“We need to begin this conversation from the beginning, for the beginning is the best place to start” Professor Adolfo Paolini.
On 15th January 2024, SLS played host to a guest lecture on the ESG landscape facilitated by Prof Adolfo Paolini, the Dean of Law at Buckingham University. Prof Paolini has practised in corporate and Insurance law and has a special interest in driving ESG compliance through the sustainable leadership of a company’s directors.
The conversation touched on 3 drivers of corporate purpose as captured by Prof Paoloni. These are Time, Capital and Skill. Companies appreciate the need for timely service delivery within the changing landscape to maintain their competitive edge. Capital and risk management encourages companies to pool resources towards ESG compliance noting the notable financial risks that accrue from ESG non-compliance fines. Skill refers to the inherent competencies of a company and its people in attaining ESG compliance. As later touched on by Prof Paolini, a director’s duty of care and skill ought to have a revamped meaning beyond the perennial duty of care which investigates what a reasonable man would do in a given instance. On the other hand, and more pertinent to Prof Paolini, skill refers to what a director ought to do in a given situation appreciating their professional qualifications, the unique nature of their responsibility and accruing benefits.

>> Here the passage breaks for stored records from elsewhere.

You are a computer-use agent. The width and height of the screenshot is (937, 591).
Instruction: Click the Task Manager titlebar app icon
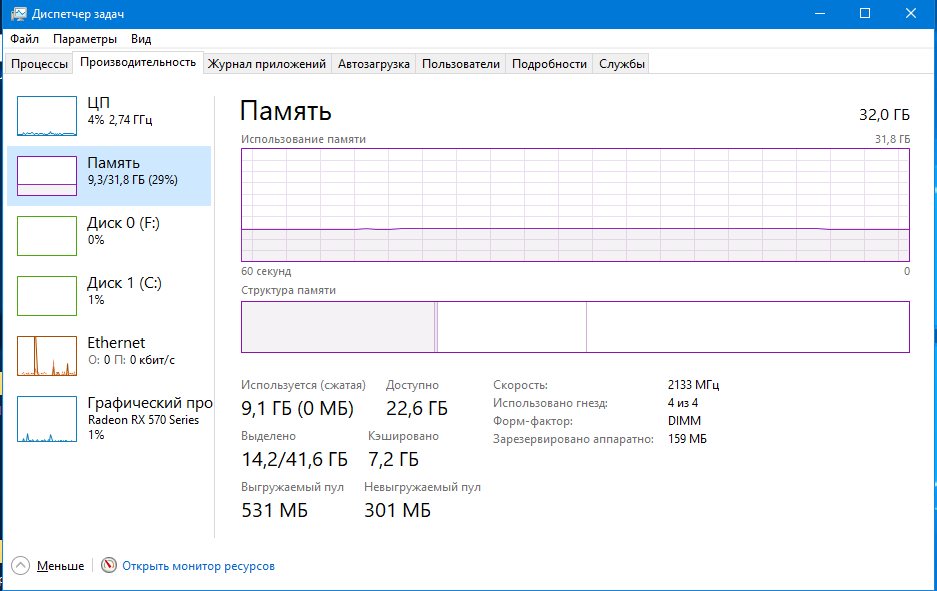pos(16,13)
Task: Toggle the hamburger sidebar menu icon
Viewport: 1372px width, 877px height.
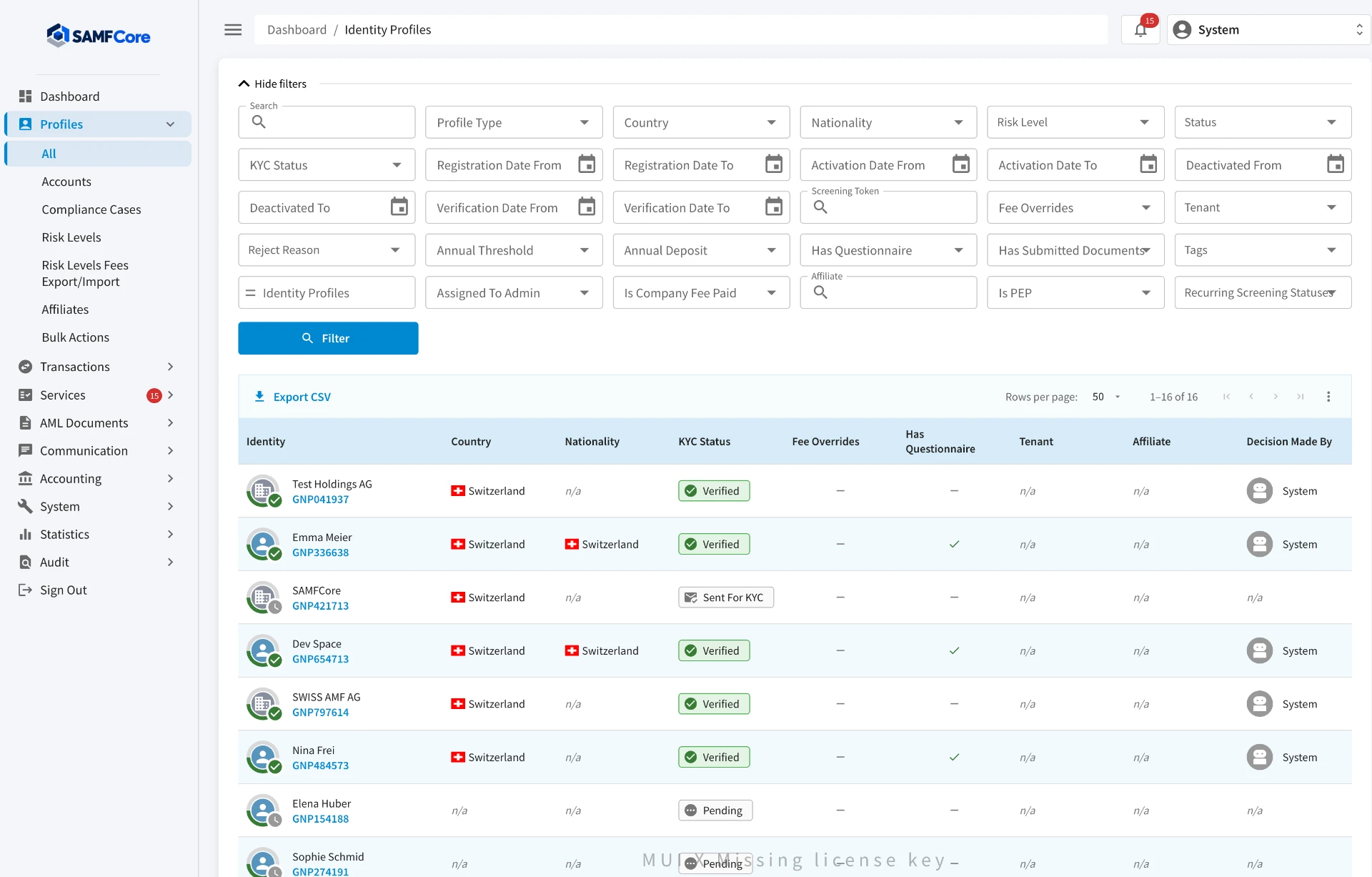Action: pos(233,29)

From this background, the discussion steered towards Corporate Social Responsibility (CSR) noting the centrality of Environment, Social and Governance (ESG) principles in driving corporate sustainability. To them, companies stand to create more value by focusing on the social aspect of their businesses, beyond the classical understanding of shareholder capitalism as the maximisation of shareholder value. A company is termed to be socially responsible where it promotes fair labour practices to its employees, and other stakeholders, at every stage of its value chain. From Prof Paolini’s experience, they noted that companies that have done so experience great leaps in occupational health.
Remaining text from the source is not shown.